Training Splits for Athletes

We want to first go over what exactly are training splits and what a training split even means so that we can give the means to implement the best training splits to reap the athletic gains. So let’s start right away with what training splits are.


From a training split perspective, the idea circulates what we are doing on a day-by-day basis. So if I am going into the weight room and looking at the training split for the week I’ll begin by looking at Day 1. Day 1 will be a predetermined workout that is based upon a leg day or an upper-body day. The following day, the split will teach us what needs to follow. So if Day 1 is an upper-body day, Day 2 can be a lower-body pulling day and Day 3 will be a training rest day. The training split shows us the frequency we will be performing specific movements, targeting specific areas or groups for actual gains in the weight room. 
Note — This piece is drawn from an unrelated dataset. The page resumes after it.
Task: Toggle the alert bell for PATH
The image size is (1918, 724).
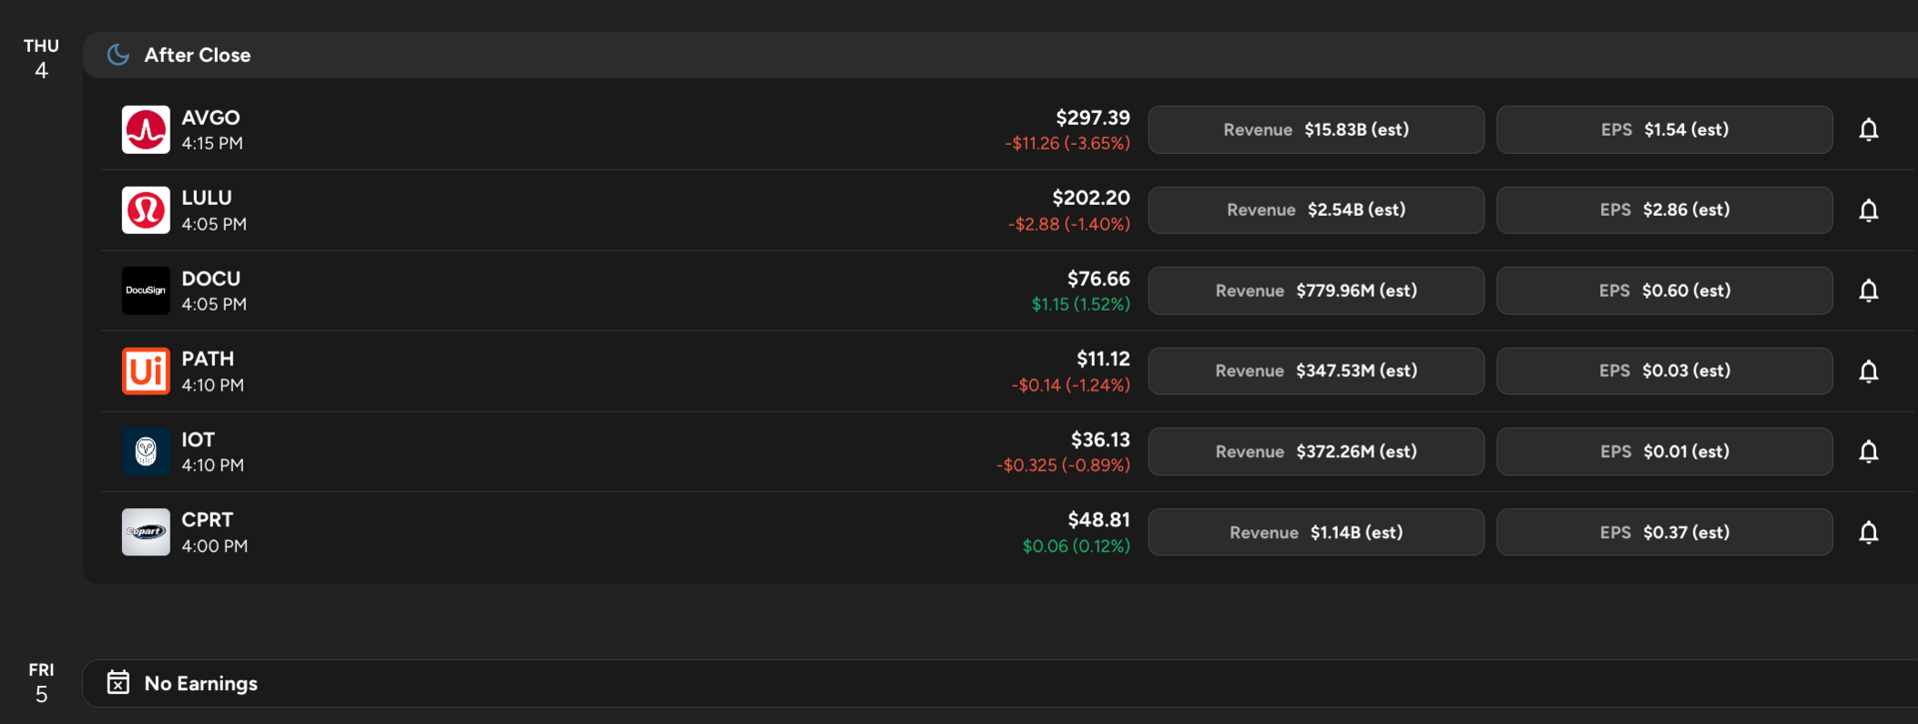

6 Days A Week, One Muscle Group A Day

I learned this training split from reading Bill Pearl back when I was a teenager. I would go to the local bodybuilding gym and would train six days a week training one group of muscles each day. Day 1 would be a chest day. Day 2 would be a back day. Day 3 would be a leg day. Day 4 would be a shoulder day. Day 5 would be bize and trize and Day 6 would be hitting calves. The training split had us hitting a specific muscle group each day, a classic old-school bodybuilding program. Literally just breaking it down by muscle group.

arm day leg day

3 Day Total Body Training

This training split is still pretty popular and consistent at the collegiate level. It is also a training split that a lot of coaches when first dabbling in programming will utilize. For example, Day 1 may be a dumbbell snatch with a back squat and a bench press followed by a day off. Day 2 may then be a power clean with walking lunges and then dumbbell upper-body work and then rest the next day. Day 3 then might be a dumbbell snatch again or trap bar deadlift, followed by some step-ups with upper body work following.
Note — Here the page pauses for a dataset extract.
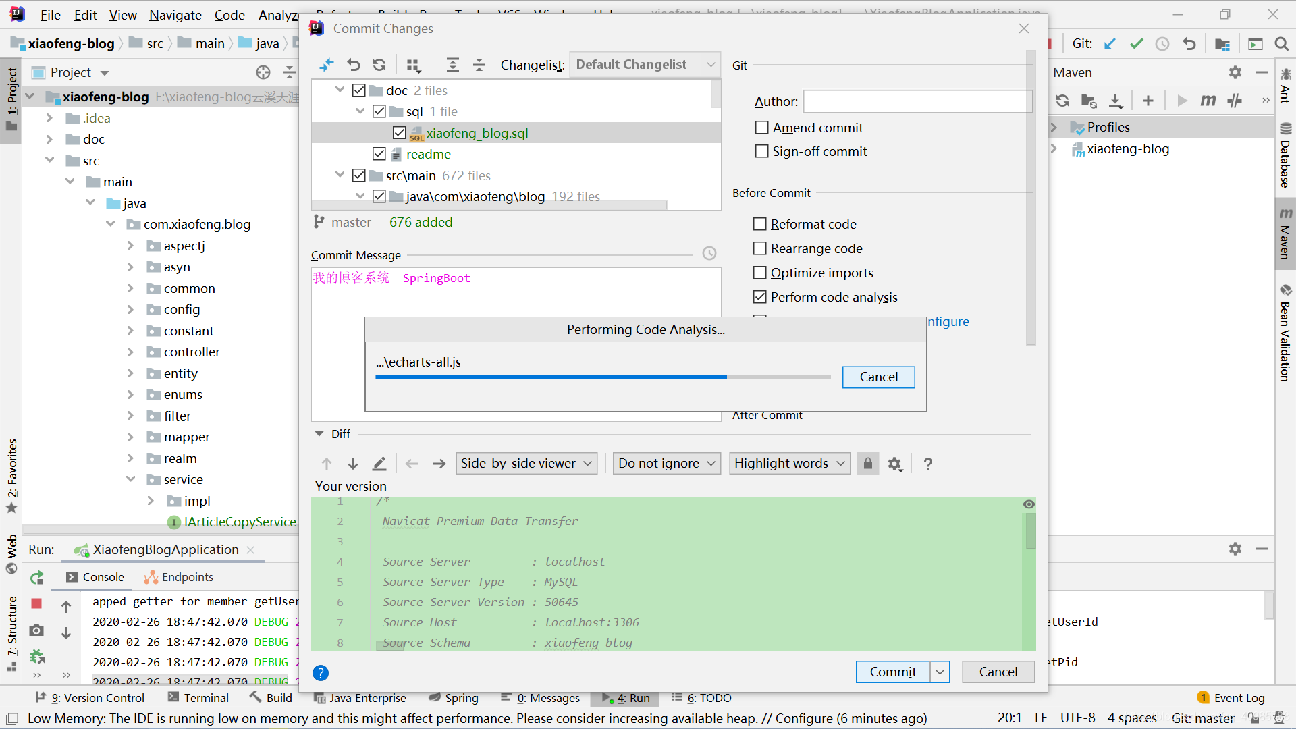Click the rollback changes icon
Viewport: 1296px width, 729px height.
(x=354, y=65)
This training split has some areas that throw up red flags but it is a three-day total body split with merit in areas.

Prominent Bodybuilding Split

Prominent bodybuilding split where Day 1 where we can do chest and triceps, Day 2 leg work, Day 3 back and biceps, and then take a day off. Day 4 might then be getting into some shoulder work with Day 5 being another leg day followed by another day off. 
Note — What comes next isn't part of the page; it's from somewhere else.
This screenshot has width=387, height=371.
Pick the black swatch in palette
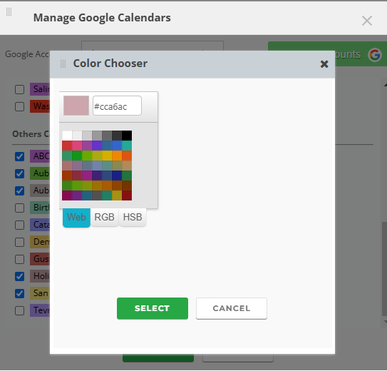[x=127, y=136]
This is a more prominent bodybuilding split we see. 


That said, all of these three different training splits can morph into whatever is consistent for a person’s gym or schedule. All the splits have their shortcomings and all the splits have their positive attributes. 


One thing I never understood is why do chest and triceps are on the same day? Why not do chest and biceps so we can superset movements more effectively? Or why do back and biceps? Do back and triceps work for antagonist muscle groups.

Establishing Splits

We have seen that in research, getting ten to twenty sets per group of muscles each week we will get some hypertrophy and stimulation to force adaptation. So ten to twenty sets of leg work, upper bodywork, and technical coordination work each week is the first box we need to check off when deciding on training splits.


The next key is looking for some semblance of organization. A semblance of organization allows us to know each day what we are doing in the gym to prepare, set goals, and show up to achieve.


Once the training is organized, we can start to see a pattern of adaptation. We can feel how different movements impact us later in the week. From there we can start to plan and program how to peak for specific sports. If we don’t understand this or take notes on this type of patterning we can inhibit a big-time peak.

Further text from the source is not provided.